Assets prices are sensitive to interest rates changes and chairman Jerome Powell, as well as other board members, realized that since January and their rhetoric took a 180-degrees turn.
What should happen in order to change rates?
Although the Fed adopted this “patience stance” with no further rates changes in 2019 announced, incoming economic data will heavily weigh on the future decisions. Despite stimulus in Europe, Japan, and China, strong economic effects (besides the spike in stock prices) can hardly be seen.

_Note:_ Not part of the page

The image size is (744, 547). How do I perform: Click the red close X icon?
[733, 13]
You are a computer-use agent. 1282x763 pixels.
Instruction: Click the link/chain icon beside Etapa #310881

Domestic economic activity in the US is expected to top this year and famous investors like Ray Dalio expect a “significant slowly in 2020”. If the ECB and BOJ have little or no room in terms of stimulating the economy via monetary policy, the Fed can slash interest rates 9 times by 25 basis points, and it can also print money. That is why most of the analysts predict the US economy could avoid another recession, which makes it one of the safest economic places on the globe.
Yet, a weakening economic picture in the other important economies is expected to drag on the US, which leads us to believe that the next big move from the FED could be towards rate cuts and no further increases.
Increasing pressures from Donald Trump could pose serious threats to the central bank’s independence. For now, the Fed is comfortably sitting on hold, but the situation is expected to change on either side since the second half of this year. Risks like Brexit and the trade war could have a great impact on economic output, if not solved in a reasonable time.